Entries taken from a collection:
⟨
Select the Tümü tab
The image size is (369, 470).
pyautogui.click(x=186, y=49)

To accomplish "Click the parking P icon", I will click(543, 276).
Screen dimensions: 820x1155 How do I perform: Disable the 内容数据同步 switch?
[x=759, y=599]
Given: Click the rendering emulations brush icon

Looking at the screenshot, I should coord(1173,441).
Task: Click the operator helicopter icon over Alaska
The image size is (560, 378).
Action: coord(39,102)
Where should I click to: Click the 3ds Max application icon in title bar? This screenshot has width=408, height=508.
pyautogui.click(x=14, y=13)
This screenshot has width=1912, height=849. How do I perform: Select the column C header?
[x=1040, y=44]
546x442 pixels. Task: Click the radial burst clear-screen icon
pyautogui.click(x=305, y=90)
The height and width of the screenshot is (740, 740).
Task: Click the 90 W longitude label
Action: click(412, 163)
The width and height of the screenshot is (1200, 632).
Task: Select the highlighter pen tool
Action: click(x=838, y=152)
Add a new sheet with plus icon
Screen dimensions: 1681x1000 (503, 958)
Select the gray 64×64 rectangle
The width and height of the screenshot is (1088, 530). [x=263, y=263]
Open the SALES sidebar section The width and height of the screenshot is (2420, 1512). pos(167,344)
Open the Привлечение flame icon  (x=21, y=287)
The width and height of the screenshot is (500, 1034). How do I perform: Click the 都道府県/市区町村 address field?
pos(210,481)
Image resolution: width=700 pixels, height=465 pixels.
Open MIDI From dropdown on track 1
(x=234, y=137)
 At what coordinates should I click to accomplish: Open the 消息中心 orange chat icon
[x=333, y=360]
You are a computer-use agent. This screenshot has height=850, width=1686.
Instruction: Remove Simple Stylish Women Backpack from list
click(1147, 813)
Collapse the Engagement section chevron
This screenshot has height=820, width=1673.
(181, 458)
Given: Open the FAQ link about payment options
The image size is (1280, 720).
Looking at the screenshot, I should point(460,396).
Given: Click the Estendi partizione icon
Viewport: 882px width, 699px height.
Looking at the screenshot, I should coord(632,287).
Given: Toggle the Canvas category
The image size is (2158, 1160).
⟩
▶ _DIRECTIONS_
Nothing but an exact copy of the records belongs in the answer.

▶ _WRITTEN ANSWER_
Select the Tümü tab
The image size is (369, 470).
pyautogui.click(x=186, y=49)

To accomplish "Click the parking P icon", I will click(543, 276).
Screen dimensions: 820x1155 How do I perform: Disable the 内容数据同步 switch?
[x=759, y=599]
Given: Click the rendering emulations brush icon

Looking at the screenshot, I should coord(1173,441).
Task: Click the operator helicopter icon over Alaska
The image size is (560, 378).
Action: coord(39,102)
Where should I click to: Click the 3ds Max application icon in title bar? This screenshot has width=408, height=508.
pyautogui.click(x=14, y=13)
This screenshot has width=1912, height=849. How do I perform: Select the column C header?
[x=1040, y=44]
546x442 pixels. Task: Click the radial burst clear-screen icon
pyautogui.click(x=305, y=90)
The height and width of the screenshot is (740, 740).
Task: Click the 90 W longitude label
Action: click(412, 163)
The width and height of the screenshot is (1200, 632).
Task: Select the highlighter pen tool
Action: click(x=838, y=152)
Add a new sheet with plus icon
Screen dimensions: 1681x1000 (503, 958)
Select the gray 64×64 rectangle
The width and height of the screenshot is (1088, 530). [x=263, y=263]
Open the SALES sidebar section The width and height of the screenshot is (2420, 1512). pos(167,344)
Open the Привлечение flame icon  (x=21, y=287)
The width and height of the screenshot is (500, 1034). How do I perform: Click the 都道府県/市区町村 address field?
pos(210,481)
Image resolution: width=700 pixels, height=465 pixels.
Open MIDI From dropdown on track 1
(x=234, y=137)
 At what coordinates should I click to accomplish: Open the 消息中心 orange chat icon
[x=333, y=360]
You are a computer-use agent. This screenshot has height=850, width=1686.
Instruction: Remove Simple Stylish Women Backpack from list
click(1147, 813)
Collapse the Engagement section chevron
This screenshot has height=820, width=1673.
(181, 458)
Given: Open the FAQ link about payment options
The image size is (1280, 720).
Looking at the screenshot, I should point(460,396).
Given: Click the Estendi partizione icon
Viewport: 882px width, 699px height.
Looking at the screenshot, I should coord(632,287).
Given: Toggle the Canvas category
The image size is (2158, 1160).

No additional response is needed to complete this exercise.